Investigation for underlying prothrombotic state is needed. Treatment
is typically with anticoagulation.
* Case 22 Moyamoya disease
* Moyamoya is a rare cause of stroke. Surgical intervention may reduce
the risk of recurrent stroke.
* Case 23 Reversible cerebral vasoconstriction syndrome
* Reversible cerebral vasoconstriction syndrome can cause thunderclap
headache, subarachnoid hemorrhage, and stroke. Angiographic findings
of vasculopathy and resolution support this diagnosis.
* Case 24 TIA diagnosis and management
* TIA is a risk factor for subsequent stroke. Rapid evaluation and
treatment reduce that risk.
* Case 25 Hypertensive ICH
* Hemorrhage due to hypertension usually occurs in subcortical
locations. Prevention involves aggressive blood pressure control.

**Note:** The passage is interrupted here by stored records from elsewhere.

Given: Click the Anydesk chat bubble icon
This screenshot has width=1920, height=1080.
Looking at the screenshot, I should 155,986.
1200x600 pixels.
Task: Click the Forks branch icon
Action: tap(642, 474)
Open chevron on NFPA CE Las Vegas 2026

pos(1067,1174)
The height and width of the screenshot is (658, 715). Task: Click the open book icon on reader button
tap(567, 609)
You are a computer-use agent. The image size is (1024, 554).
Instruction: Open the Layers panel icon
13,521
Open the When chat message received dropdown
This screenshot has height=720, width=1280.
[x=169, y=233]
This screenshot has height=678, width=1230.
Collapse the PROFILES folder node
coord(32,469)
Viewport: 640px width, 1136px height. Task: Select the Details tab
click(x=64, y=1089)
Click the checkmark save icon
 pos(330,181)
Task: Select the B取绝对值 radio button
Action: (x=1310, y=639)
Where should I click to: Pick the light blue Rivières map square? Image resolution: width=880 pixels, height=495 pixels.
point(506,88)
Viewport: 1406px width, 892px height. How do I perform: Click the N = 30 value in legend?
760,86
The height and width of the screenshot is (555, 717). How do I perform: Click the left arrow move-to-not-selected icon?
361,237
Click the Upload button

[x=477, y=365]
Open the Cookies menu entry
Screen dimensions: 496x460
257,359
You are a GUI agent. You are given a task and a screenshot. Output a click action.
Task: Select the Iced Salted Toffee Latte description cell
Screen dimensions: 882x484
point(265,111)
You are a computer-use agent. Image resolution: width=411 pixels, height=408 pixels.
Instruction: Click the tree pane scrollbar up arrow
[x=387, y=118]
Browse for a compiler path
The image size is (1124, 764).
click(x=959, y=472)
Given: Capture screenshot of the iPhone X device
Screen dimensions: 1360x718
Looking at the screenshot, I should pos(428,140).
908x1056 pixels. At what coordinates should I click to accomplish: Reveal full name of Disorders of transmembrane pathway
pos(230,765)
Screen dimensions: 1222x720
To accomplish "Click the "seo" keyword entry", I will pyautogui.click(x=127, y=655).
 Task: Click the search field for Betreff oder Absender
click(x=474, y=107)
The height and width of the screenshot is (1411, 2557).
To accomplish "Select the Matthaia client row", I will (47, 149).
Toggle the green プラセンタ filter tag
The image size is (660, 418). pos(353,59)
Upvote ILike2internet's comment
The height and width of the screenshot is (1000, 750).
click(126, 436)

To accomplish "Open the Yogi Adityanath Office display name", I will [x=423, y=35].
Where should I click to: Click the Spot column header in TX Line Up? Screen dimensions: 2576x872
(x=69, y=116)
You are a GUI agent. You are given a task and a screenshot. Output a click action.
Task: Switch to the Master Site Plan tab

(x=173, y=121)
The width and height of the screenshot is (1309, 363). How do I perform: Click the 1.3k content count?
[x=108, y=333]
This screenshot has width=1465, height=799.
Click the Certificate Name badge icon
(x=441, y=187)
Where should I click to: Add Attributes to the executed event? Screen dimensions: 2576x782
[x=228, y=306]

* Case 26 Cerebral amyloid angiopathy
* Cerebral amyloid angiopathy is more prevalent with advancing age.
Recurrent lobar hemorrhage and white matter disease may be seen.
* Case 27 Intracerebral hemorrhage secondary to AVM
* AVMs may cause intracerebral hemorrhage. Treatment can be challenging
and multimodal treatment is often required
* Case 28 Cavernous malformation
* Cavernous malformations may cause intracerebral hemorrhage and
seizures. Surgical resection is considered in patients with
accessible lesions and recurrent hemorrhage or refractory seizures.
* Case 29 Aneurysmal subarachnoid hemorrhage
* Diagnosis is made by CT scan in most cases, but lumbar puncture may
be needed if CT findings are normal. Rapid evaluation and treatment
are important because of the high morbidity and mortality.
* Case 30 Perimesencephalic SAH
* Perimesencephalic SAH is a more benign subset of SAH. Evaluation for
aneurysm is obligatory.
* Case 31 Asymptomatic intracranial aneurysm
* Location and size of an intracranial aneurysm are helpful in
stratifying risk of hemorrhage. Treatment may be observation,
surgical clipping, or endovascular coiling.